WORKING DATA
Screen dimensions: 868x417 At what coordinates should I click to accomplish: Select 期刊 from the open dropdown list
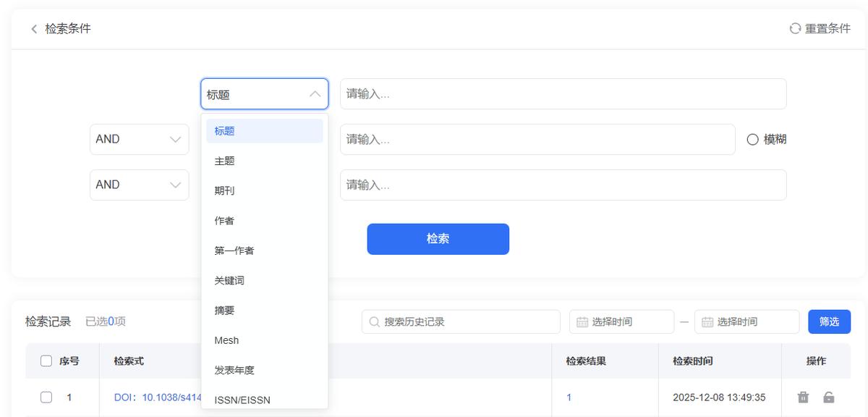[x=226, y=190]
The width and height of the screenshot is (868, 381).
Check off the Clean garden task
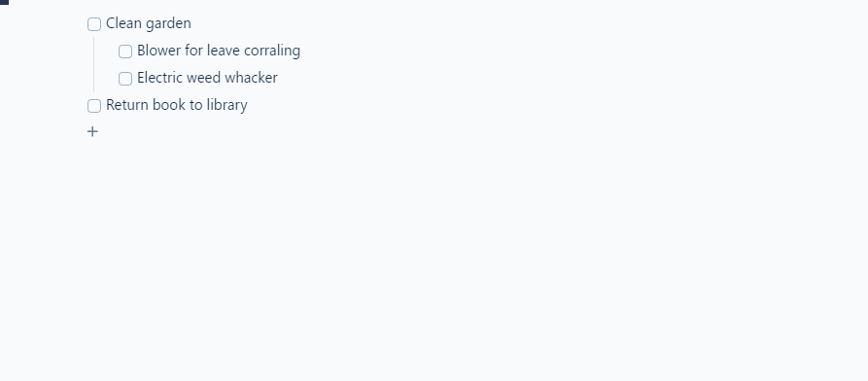pos(94,23)
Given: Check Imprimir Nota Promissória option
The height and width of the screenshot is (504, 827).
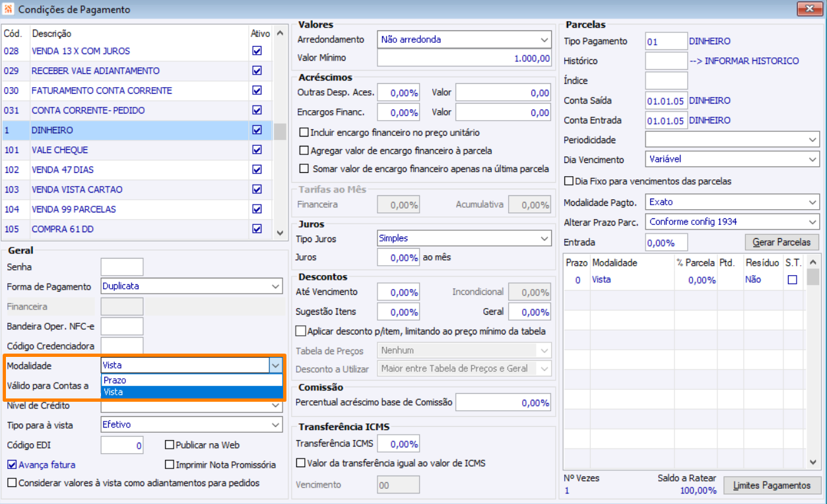Looking at the screenshot, I should click(x=170, y=465).
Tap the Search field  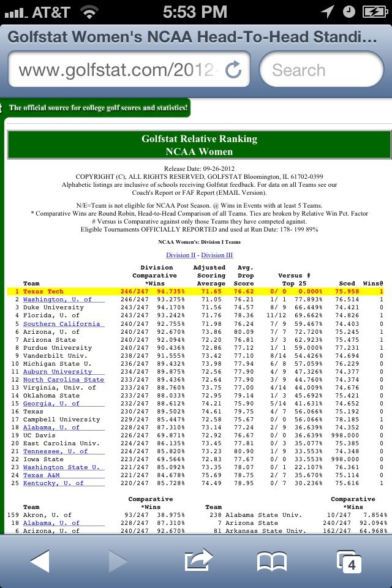pos(322,70)
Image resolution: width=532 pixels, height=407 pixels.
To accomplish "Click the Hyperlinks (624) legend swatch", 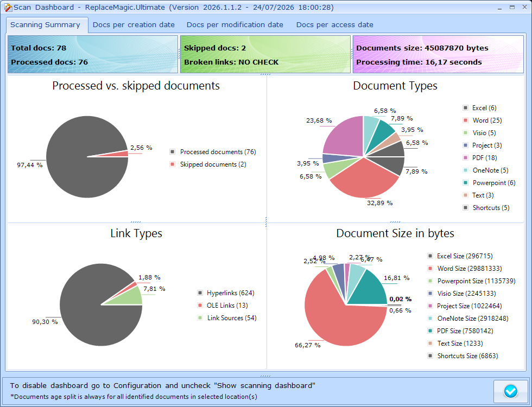I will (x=200, y=293).
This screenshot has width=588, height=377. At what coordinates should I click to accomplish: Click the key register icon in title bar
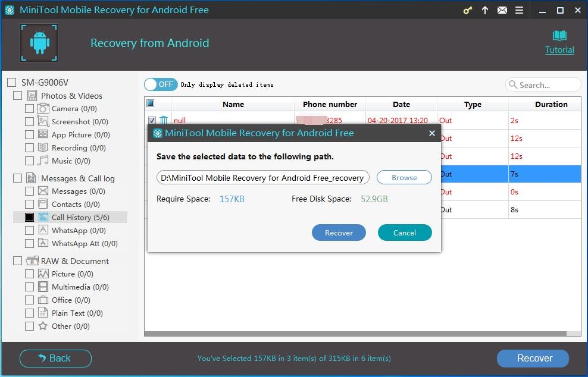(468, 10)

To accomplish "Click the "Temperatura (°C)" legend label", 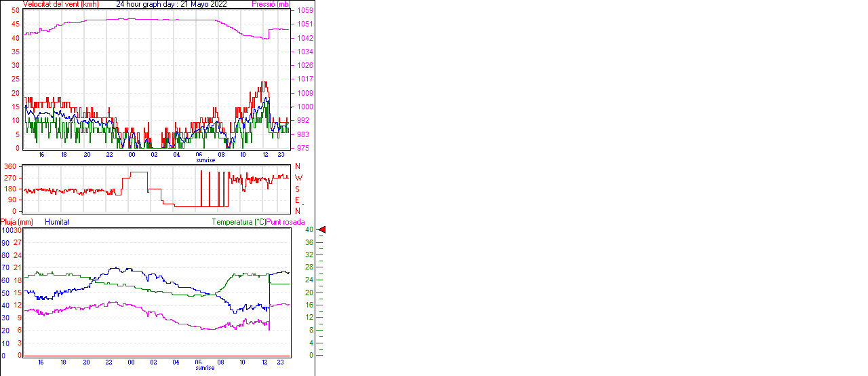I will 239,222.
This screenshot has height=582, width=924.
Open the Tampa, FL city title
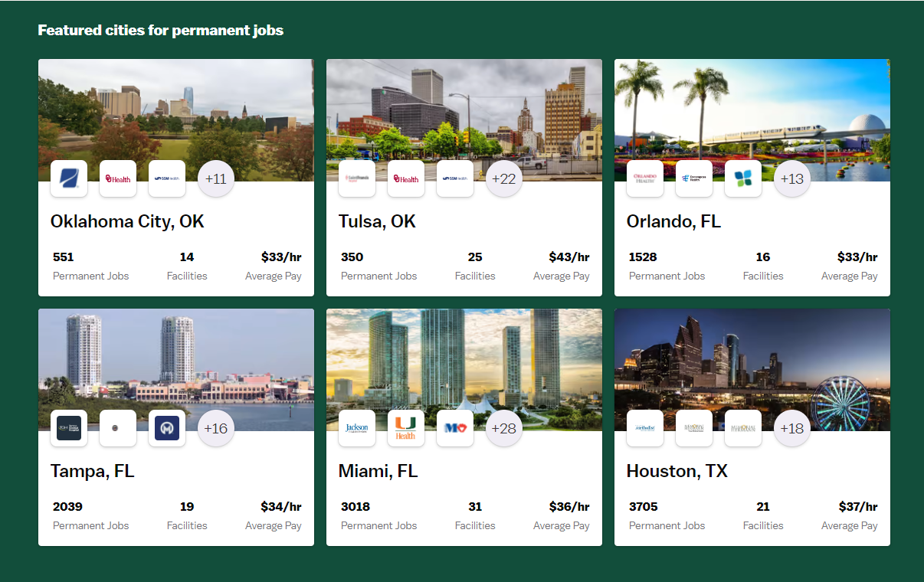coord(93,471)
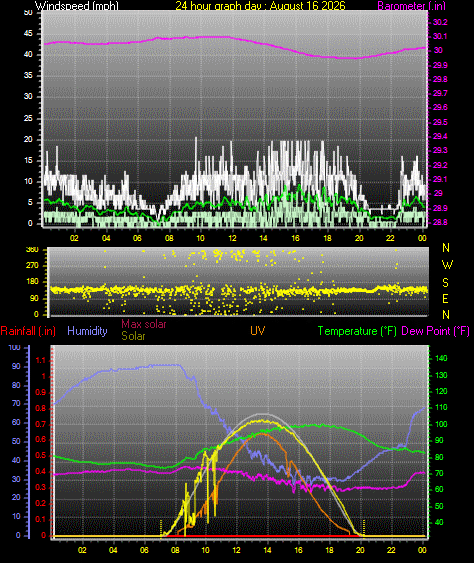Click the Dew Point (°F) legend label

coord(435,331)
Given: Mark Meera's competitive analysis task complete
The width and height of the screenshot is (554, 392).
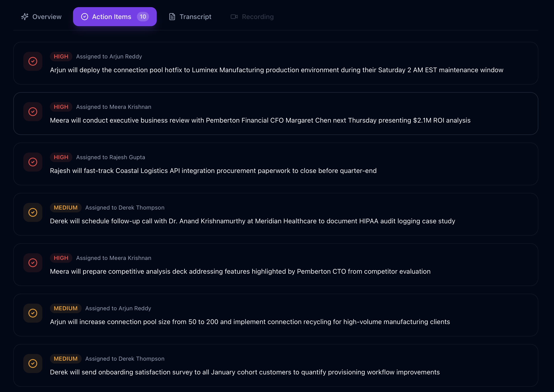Looking at the screenshot, I should pos(33,263).
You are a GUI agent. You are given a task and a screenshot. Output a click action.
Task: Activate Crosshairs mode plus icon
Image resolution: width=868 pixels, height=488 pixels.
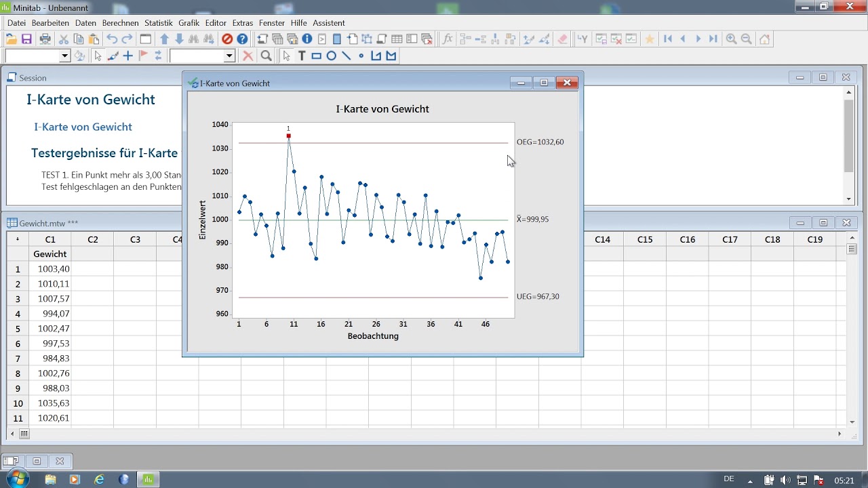click(127, 56)
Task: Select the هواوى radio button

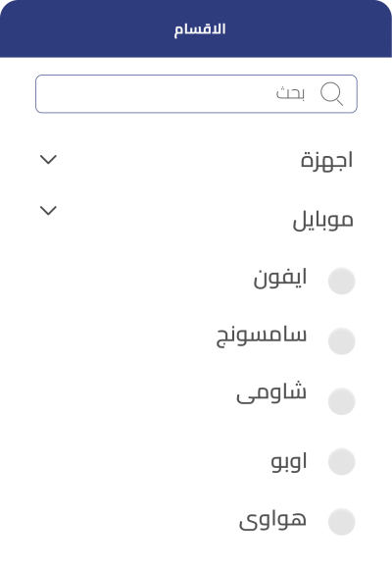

WORK INSTRUCTION
Take the line containing "Image resolution: width=868" and every line after it up to the end of the entries, and quote them exactly. Both ends count; the pictures do not.

YOUR RESPONSE
Image resolution: width=868 pixels, height=488 pixels.
click(127, 56)
Task: Select the هواوى radio button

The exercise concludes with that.